**DOCUMENT EXCERPT**
^^^^^^^^^^^^^^^^
How Sports Build Mental Strength and Resilience

Mental strength or fortitude is one of those things that each person needs to find a way to build throughout their lives. The only real way to do so is by putting yourself in situations that cause stress and then learning to dig your way out. 

Sports is where many people first find their mental strength.

Sports, specifically golf, is where I have always found myself building the mental callouses needed to survive in life. On the golf course, there is no one to save you but yourself. When everything seems to be going wrong, you need to dig deep, stay the course, and find a way to finish strong. 

This was never truer for me than when I played in the Minnesota Golf Association's Mid-Am Championship on August 28, 2023. 

I had been working so hard to have my golf game ready for this event as it was the first individual competitive golf tournament I have played since 2008. I wanted to play well and see if I could compete against some of the top mid-amateurs in Minnesota. I sort of knew what to expect, but you never really do until you step foot on that first tee. 

When the day came, I arrived at the course an hour before my tee time to get warmed up on the range and putt a little bit. I was a ball of nervous energy but I put in my headphones and started hitting balls. I was striking every club in the bag great and feeling amazing. I thought to myself "I know how to play golf otherwise I wouldn't be here."
^^^^^^^^^^^^^^^^
**SET TASKS**
a) In the article on sports and mental strength, on what date did the writer play in the Minnesota Golf Association's Mid-Am Championship?
b) Please print the article on sports and mental strength word for word, everything from "How Sports Build" down to "to finish strong.".
^^^^^^^^^^^^^^^^
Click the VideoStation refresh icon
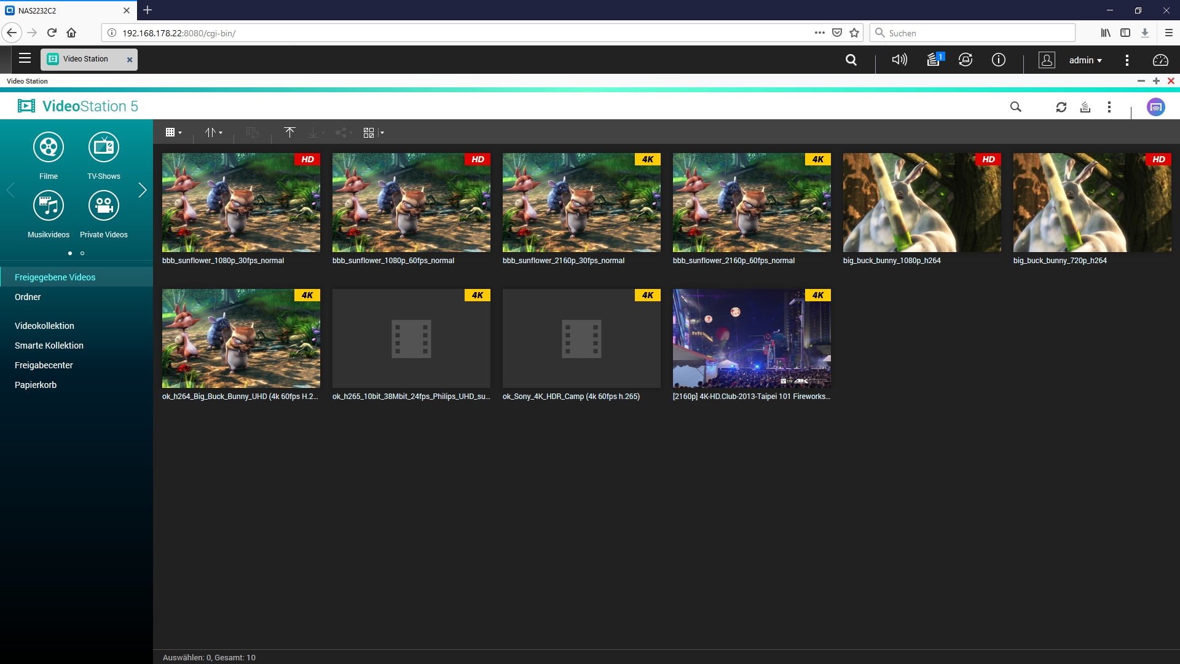1180x664 pixels. (1061, 107)
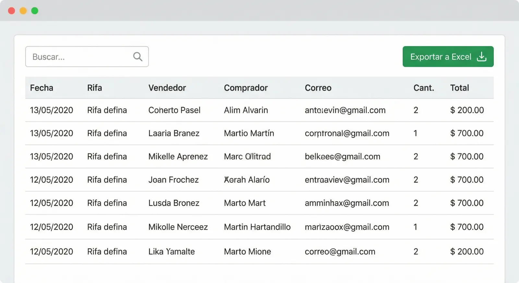The width and height of the screenshot is (519, 283).
Task: Click the amminhax@gmail.com email
Action: tap(347, 203)
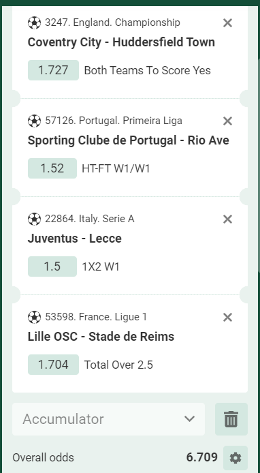260x473 pixels.
Task: Remove Sporting Clube de Portugal bet
Action: click(227, 121)
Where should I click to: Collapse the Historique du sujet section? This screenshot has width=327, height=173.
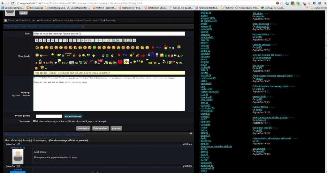coord(191,134)
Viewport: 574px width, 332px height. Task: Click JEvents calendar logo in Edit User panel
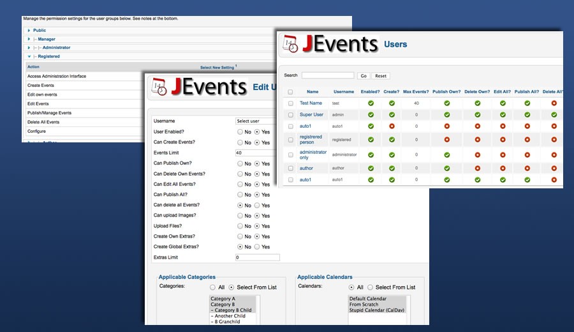point(159,87)
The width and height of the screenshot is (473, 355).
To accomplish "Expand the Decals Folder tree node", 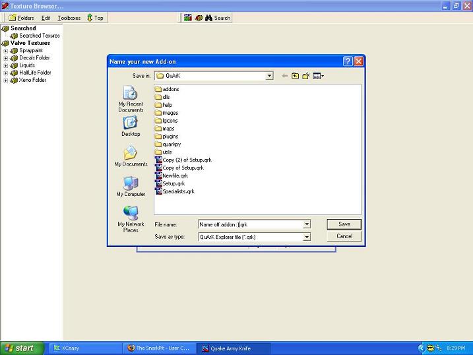I will [x=6, y=57].
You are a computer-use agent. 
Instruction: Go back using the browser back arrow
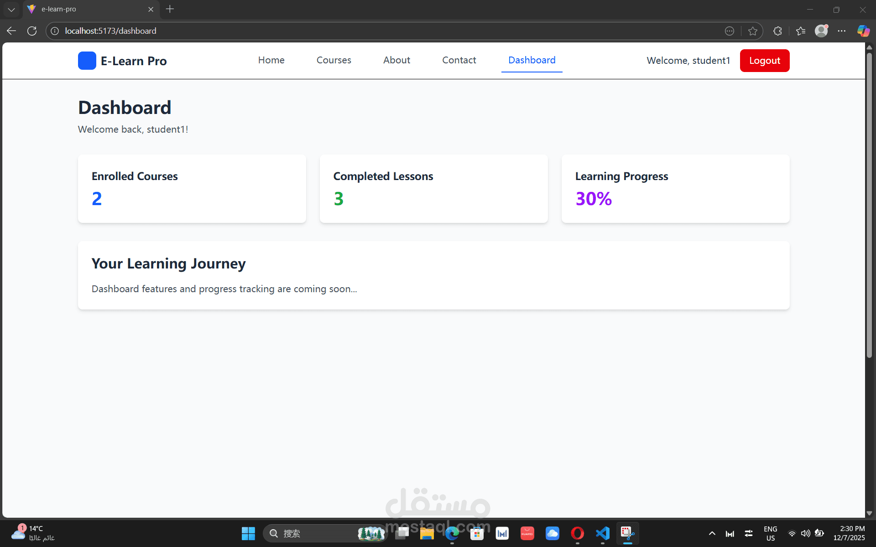11,31
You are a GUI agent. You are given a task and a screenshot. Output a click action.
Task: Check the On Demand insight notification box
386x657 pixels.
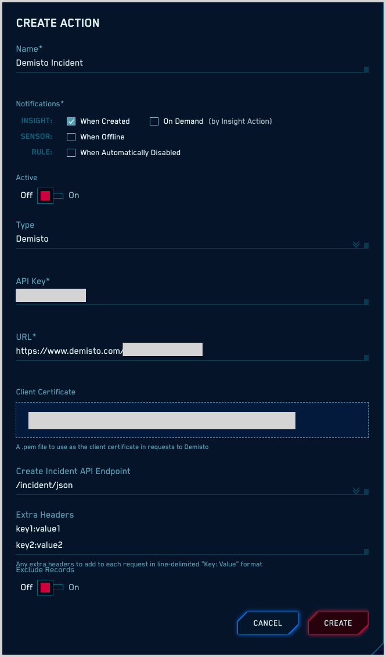pos(154,121)
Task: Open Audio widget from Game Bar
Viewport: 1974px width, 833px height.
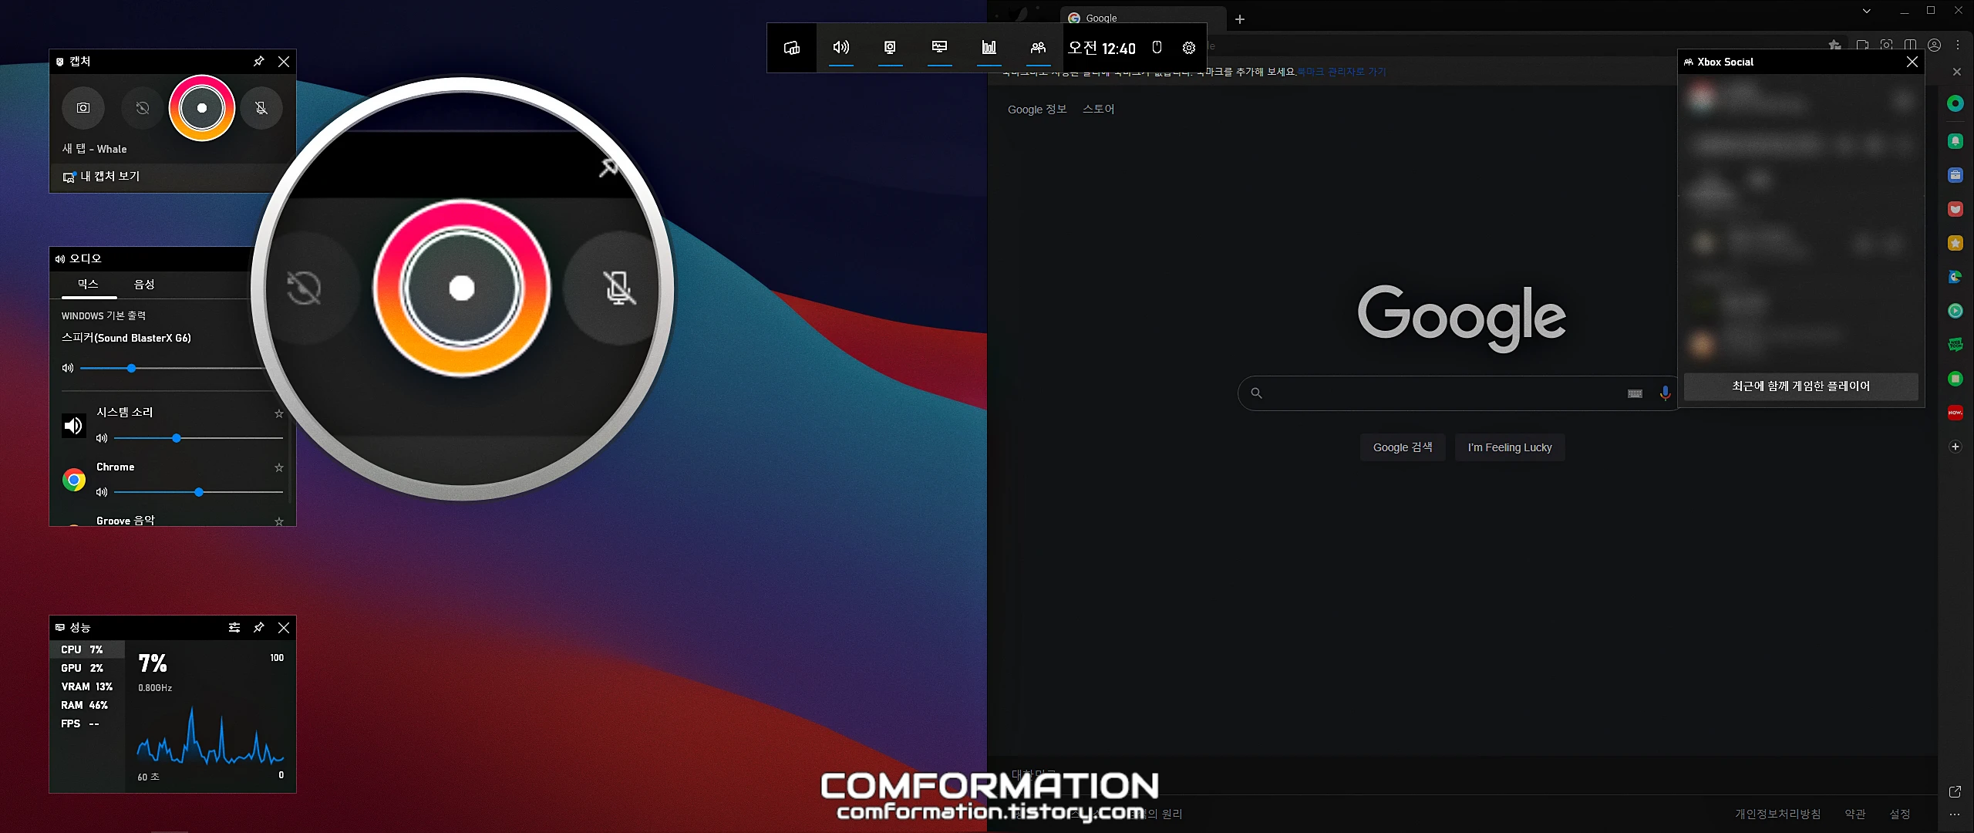Action: (840, 48)
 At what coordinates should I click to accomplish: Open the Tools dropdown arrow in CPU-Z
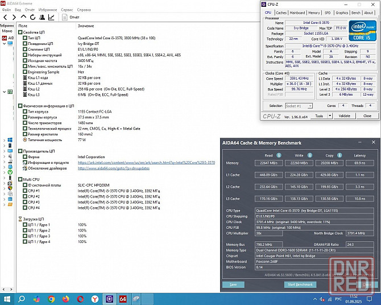[330, 116]
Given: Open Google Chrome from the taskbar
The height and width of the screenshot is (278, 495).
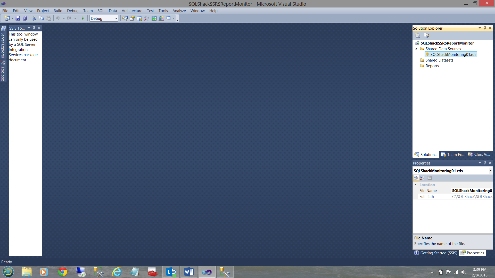Looking at the screenshot, I should point(62,272).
^^^^^^^^^^^^^^^^
**ANSWERS TO THE EXERCISE**
a) August 28, 2023

b)
How Sports Build Mental Strength and Resilience

Mental strength or fortitude is one of those things that each person needs to find a way to build throughout their lives. The only real way to do so is by putting yourself in situations that cause stress and then learning to dig your way out. 

Sports is where many people first find their mental strength.

Sports, specifically golf, is where I have always found myself building the mental callouses needed to survive in life. On the golf course, there is no one to save you but yourself. When everything seems to be going wrong, you need to dig deep, stay the course, and find a way to finish strong.